Pointing rows for text and elements:
• • • • • • •

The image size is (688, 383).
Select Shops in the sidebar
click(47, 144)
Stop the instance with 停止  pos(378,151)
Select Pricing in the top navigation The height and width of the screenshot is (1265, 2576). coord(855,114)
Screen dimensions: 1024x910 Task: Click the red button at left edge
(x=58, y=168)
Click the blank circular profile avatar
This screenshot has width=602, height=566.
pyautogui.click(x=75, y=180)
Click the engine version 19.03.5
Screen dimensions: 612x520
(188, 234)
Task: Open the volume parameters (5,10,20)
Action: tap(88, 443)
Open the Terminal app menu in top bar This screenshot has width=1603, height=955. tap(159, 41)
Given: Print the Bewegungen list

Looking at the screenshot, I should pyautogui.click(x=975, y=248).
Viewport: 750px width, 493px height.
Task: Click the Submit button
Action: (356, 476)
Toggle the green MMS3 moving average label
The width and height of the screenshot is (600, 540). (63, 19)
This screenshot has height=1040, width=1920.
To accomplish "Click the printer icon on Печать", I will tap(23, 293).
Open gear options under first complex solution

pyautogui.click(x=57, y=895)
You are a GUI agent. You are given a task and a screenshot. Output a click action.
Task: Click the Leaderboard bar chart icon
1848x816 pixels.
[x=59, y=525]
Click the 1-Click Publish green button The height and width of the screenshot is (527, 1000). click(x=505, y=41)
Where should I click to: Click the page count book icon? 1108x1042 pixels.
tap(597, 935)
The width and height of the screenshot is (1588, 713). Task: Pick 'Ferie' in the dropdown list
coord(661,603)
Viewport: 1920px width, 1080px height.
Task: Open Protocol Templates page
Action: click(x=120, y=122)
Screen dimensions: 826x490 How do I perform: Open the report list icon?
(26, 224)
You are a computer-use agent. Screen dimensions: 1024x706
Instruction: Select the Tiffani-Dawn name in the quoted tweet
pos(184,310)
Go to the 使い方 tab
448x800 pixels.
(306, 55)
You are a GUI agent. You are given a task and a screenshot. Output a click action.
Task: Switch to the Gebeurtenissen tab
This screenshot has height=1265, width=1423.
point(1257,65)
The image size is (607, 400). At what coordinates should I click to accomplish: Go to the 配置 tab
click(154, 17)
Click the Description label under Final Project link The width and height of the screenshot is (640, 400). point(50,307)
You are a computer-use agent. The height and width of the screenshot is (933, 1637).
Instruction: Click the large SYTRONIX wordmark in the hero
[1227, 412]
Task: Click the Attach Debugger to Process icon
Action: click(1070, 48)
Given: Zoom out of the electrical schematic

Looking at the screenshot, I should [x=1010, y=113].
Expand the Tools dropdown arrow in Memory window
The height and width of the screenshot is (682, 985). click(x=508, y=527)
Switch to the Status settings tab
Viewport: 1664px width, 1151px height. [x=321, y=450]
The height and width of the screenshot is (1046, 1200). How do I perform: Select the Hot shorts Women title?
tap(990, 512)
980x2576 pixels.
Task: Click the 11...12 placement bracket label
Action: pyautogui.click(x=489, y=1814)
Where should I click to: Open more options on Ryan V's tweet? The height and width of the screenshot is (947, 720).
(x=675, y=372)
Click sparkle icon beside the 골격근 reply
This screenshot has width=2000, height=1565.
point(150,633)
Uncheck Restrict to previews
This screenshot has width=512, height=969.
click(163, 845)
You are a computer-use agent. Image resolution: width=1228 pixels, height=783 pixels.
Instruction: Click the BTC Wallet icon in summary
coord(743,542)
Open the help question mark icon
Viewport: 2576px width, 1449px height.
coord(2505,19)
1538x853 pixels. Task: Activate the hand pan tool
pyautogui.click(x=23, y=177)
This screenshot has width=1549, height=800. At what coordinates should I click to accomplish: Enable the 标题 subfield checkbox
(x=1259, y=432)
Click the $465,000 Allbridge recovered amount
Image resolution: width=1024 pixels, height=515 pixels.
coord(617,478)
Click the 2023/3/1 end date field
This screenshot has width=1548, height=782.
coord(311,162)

• • • • • • •

Duplicate the rows from the line containing "Toggle the green MMS3 moving average label" through the line containing "pyautogui.click(x=57, y=895)", keeping each line unchanged.

Toggle the green MMS3 moving average label
The width and height of the screenshot is (600, 540). (63, 19)
This screenshot has height=1040, width=1920.
To accomplish "Click the printer icon on Печать", I will tap(23, 293).
Open gear options under first complex solution

pyautogui.click(x=57, y=895)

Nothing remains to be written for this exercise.